● INFORMATION SUPPLIED
::::::::::
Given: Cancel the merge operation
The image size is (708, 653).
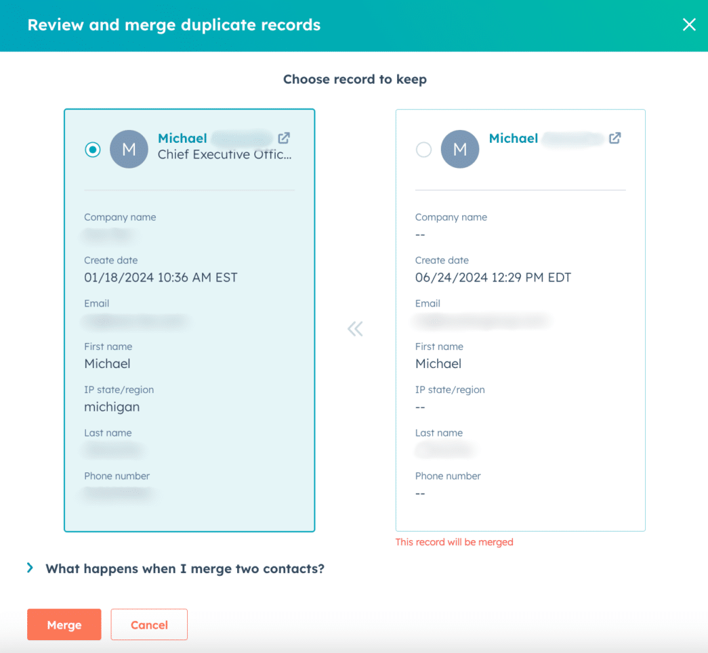Looking at the screenshot, I should pos(149,625).
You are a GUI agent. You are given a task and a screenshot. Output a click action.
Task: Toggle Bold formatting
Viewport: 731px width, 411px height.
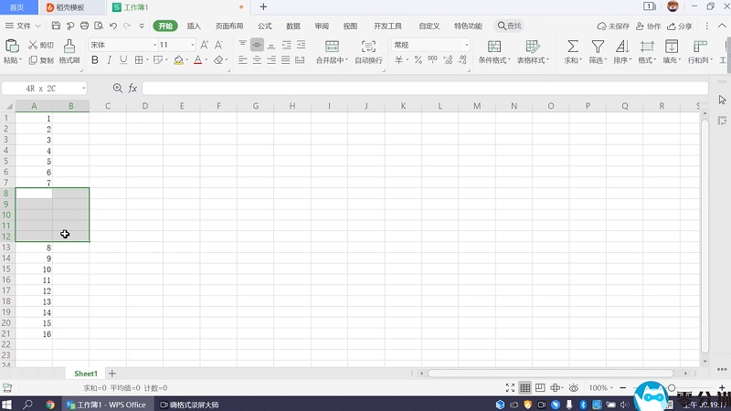click(94, 60)
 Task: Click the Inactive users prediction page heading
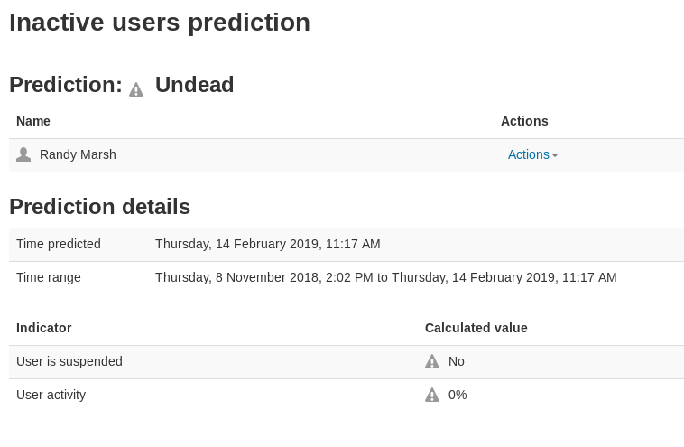[160, 23]

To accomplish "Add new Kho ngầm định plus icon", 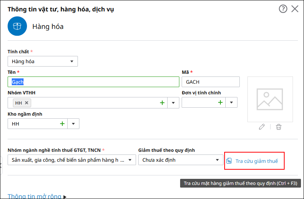I will (x=62, y=124).
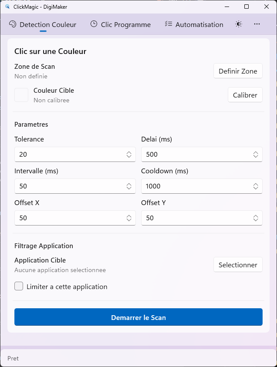The width and height of the screenshot is (277, 367).
Task: Start calibration with the Calibrer button
Action: [245, 94]
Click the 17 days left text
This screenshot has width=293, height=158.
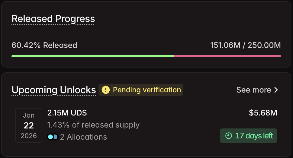point(254,136)
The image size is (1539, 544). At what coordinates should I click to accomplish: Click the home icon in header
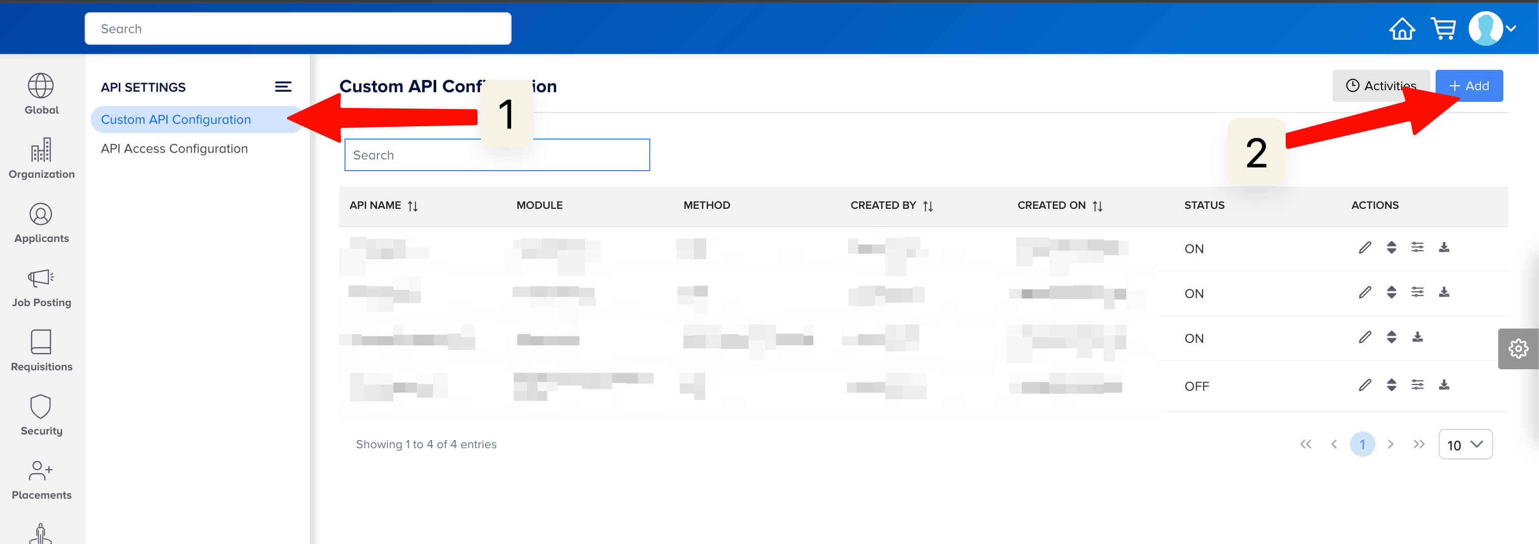pyautogui.click(x=1401, y=29)
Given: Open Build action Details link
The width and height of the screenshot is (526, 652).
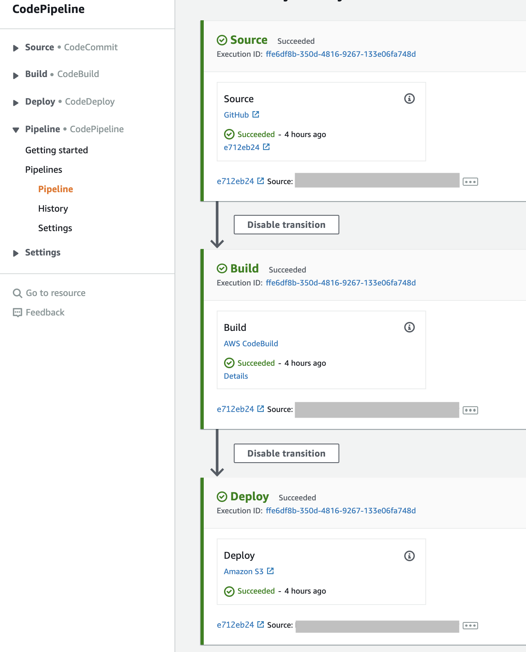Looking at the screenshot, I should pyautogui.click(x=236, y=376).

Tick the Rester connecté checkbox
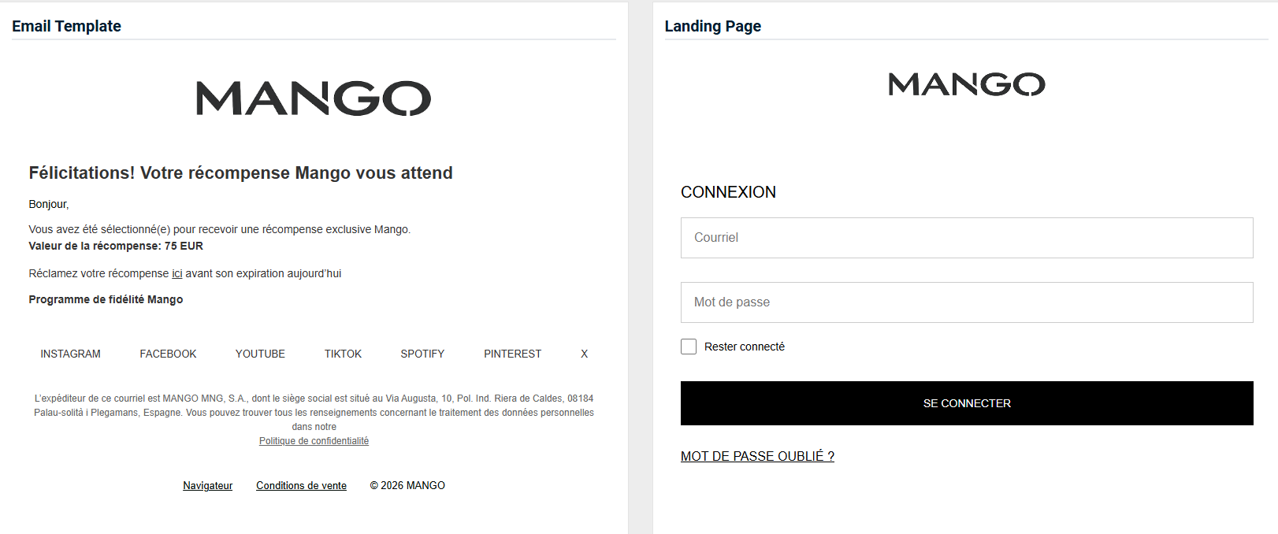coord(689,347)
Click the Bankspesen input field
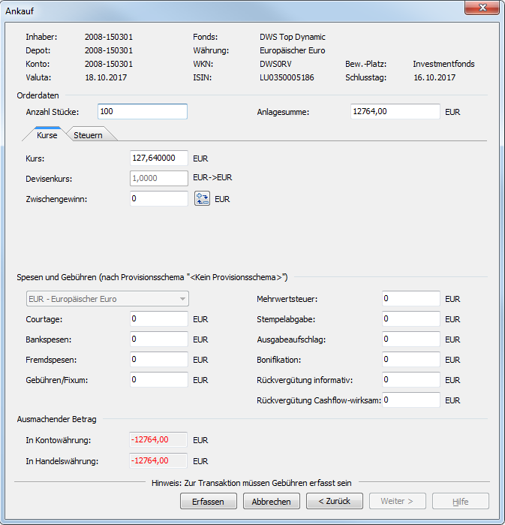 point(158,339)
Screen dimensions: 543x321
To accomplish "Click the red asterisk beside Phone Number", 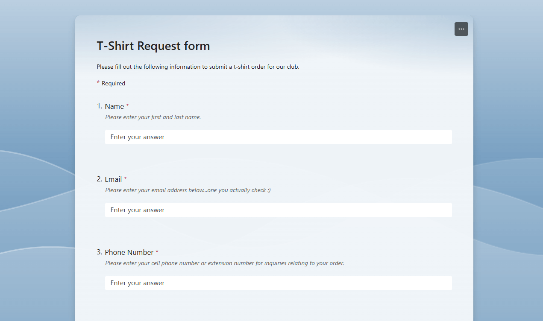I will 157,251.
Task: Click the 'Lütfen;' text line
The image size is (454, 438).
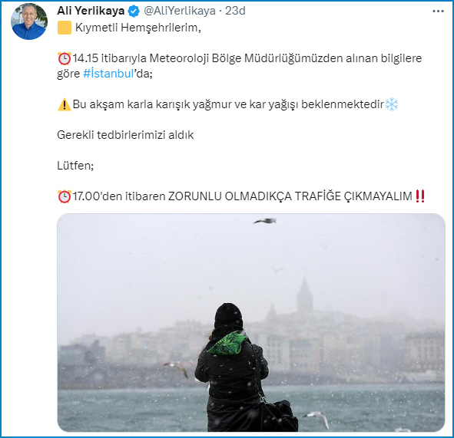Action: coord(75,166)
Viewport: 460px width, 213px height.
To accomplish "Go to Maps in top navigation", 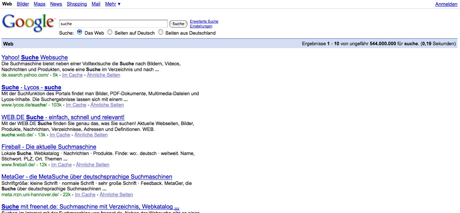I will pyautogui.click(x=39, y=4).
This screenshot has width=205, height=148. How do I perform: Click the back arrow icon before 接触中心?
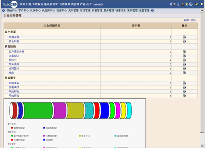(4, 10)
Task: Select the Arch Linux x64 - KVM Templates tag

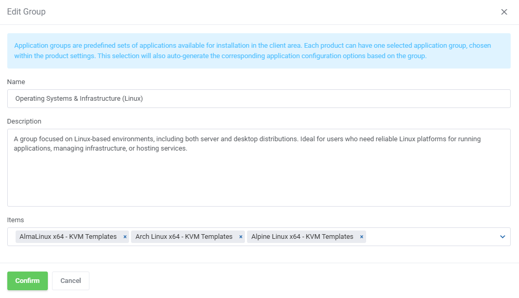Action: (184, 237)
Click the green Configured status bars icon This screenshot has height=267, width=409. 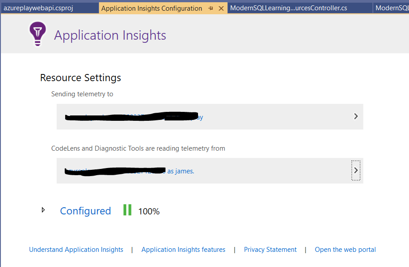128,210
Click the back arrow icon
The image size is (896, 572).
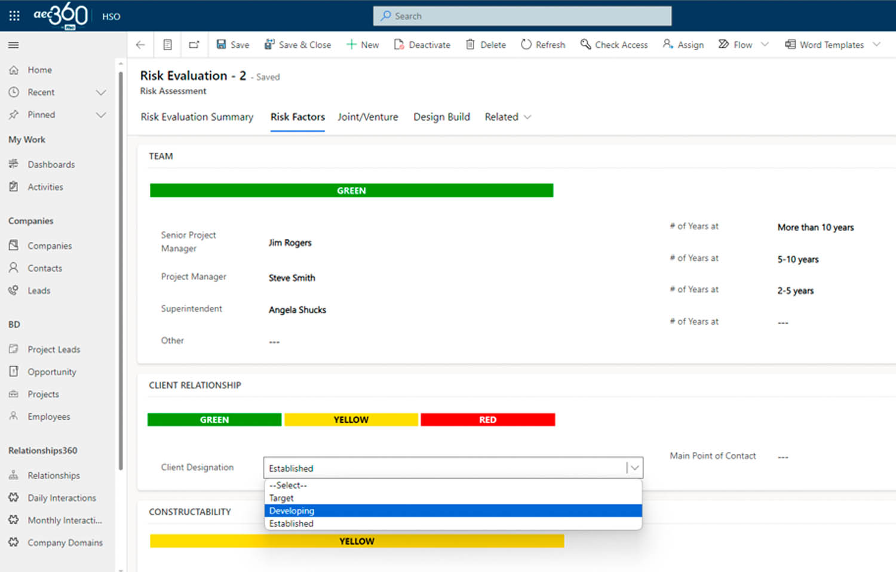140,45
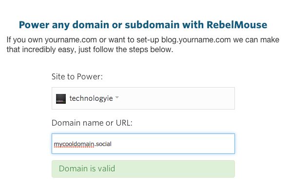Click 'just follow the steps below' text

(x=126, y=50)
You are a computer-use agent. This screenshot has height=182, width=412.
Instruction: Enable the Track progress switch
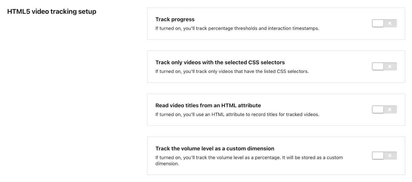(x=384, y=23)
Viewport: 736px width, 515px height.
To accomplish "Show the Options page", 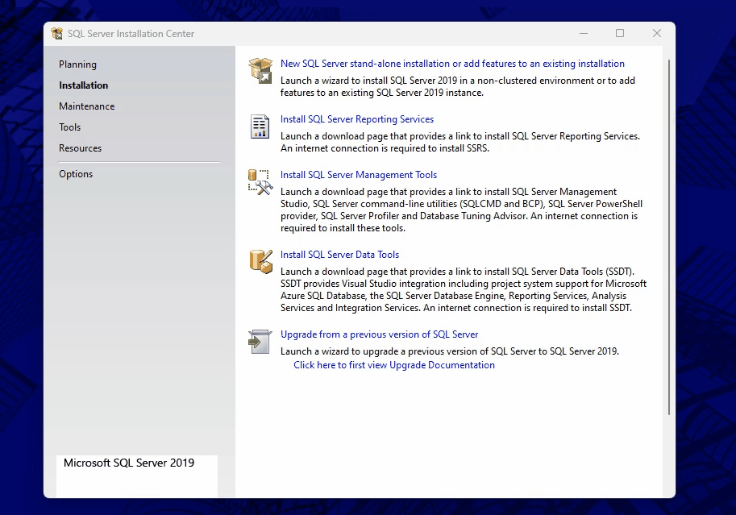I will [x=76, y=174].
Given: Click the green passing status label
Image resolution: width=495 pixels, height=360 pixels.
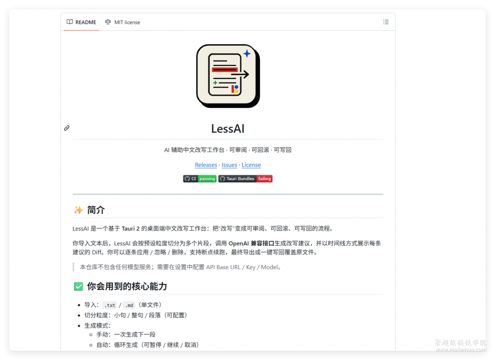Looking at the screenshot, I should 207,179.
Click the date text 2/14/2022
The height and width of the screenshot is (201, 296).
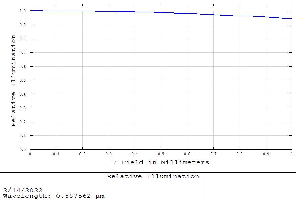pos(23,190)
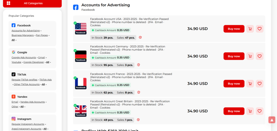Select Regular Instagram Accounts category
The height and width of the screenshot is (131, 277).
pos(28,124)
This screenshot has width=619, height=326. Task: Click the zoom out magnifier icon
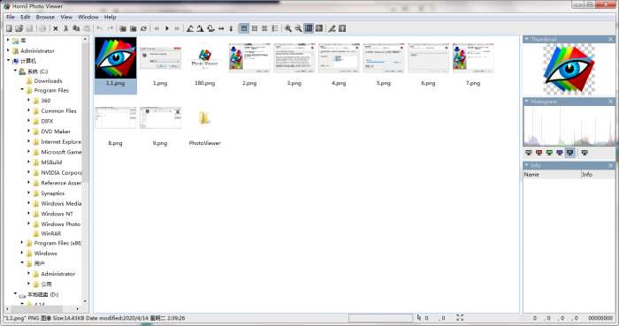pos(299,28)
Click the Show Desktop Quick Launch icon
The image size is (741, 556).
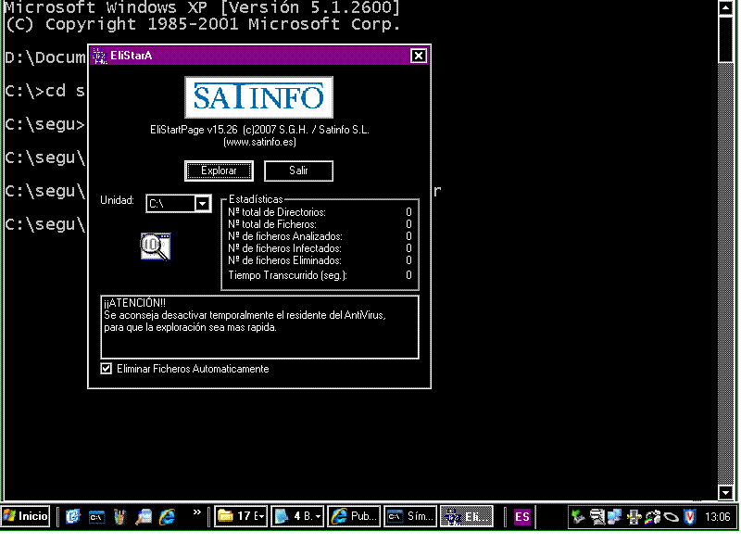tap(119, 516)
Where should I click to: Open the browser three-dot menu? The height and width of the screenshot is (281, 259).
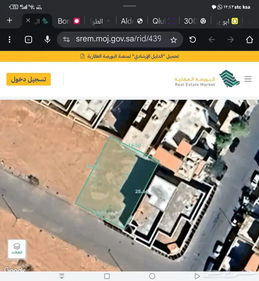tap(10, 40)
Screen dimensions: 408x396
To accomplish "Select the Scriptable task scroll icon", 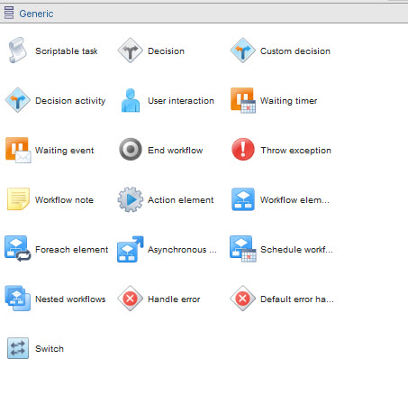I will pyautogui.click(x=17, y=51).
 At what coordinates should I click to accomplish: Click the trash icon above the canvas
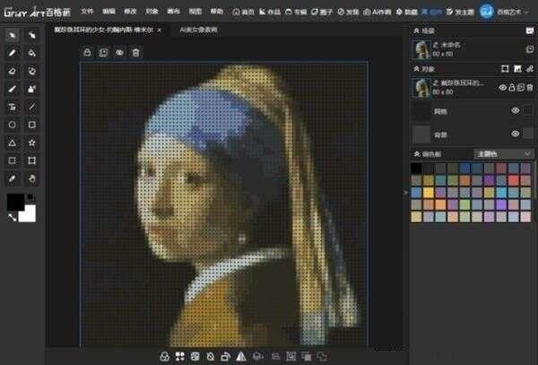135,53
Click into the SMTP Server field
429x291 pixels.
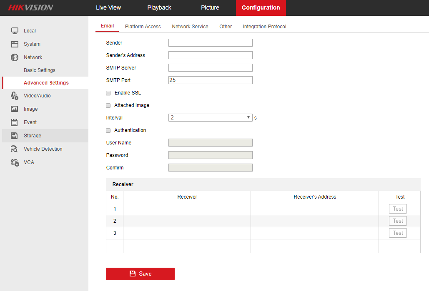tap(210, 68)
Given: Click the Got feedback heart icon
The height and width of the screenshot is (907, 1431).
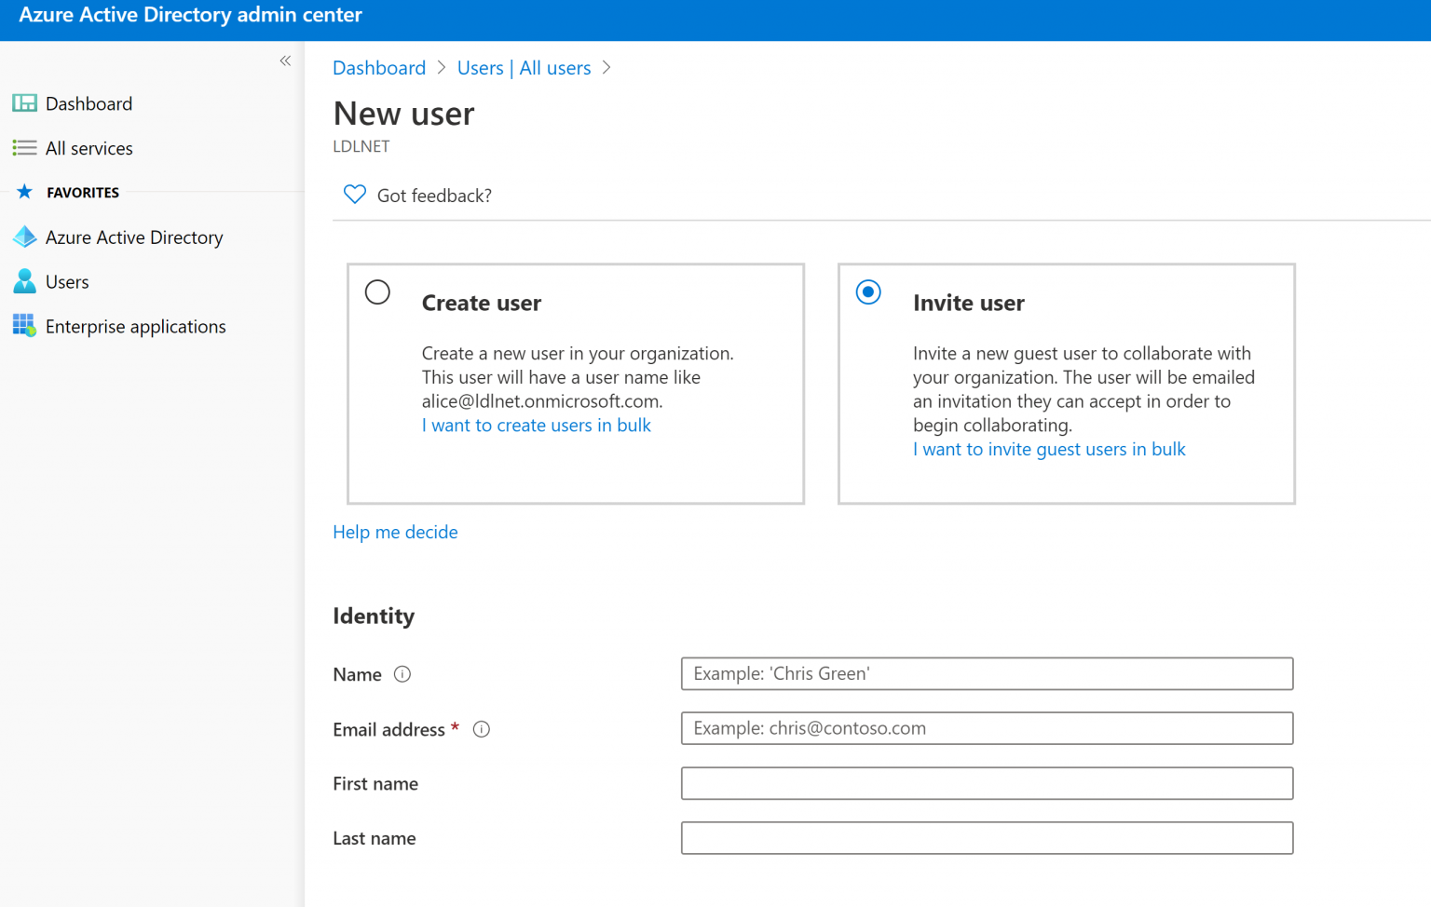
::::::::::
● WHAT THE TASK REQUIRES
Starting at the line that holds "above the canvas", write out every remaining line of the material above exactly as it appears. Pictures should not be copied.

● YOUR SOLUTION
 At what coordinates should I click to accomplish: Click the trash icon above the canvas
135,53
Click into the SMTP Server field
429x291 pixels.
tap(210, 68)
Given: Click the Got feedback heart icon
The height and width of the screenshot is (907, 1431).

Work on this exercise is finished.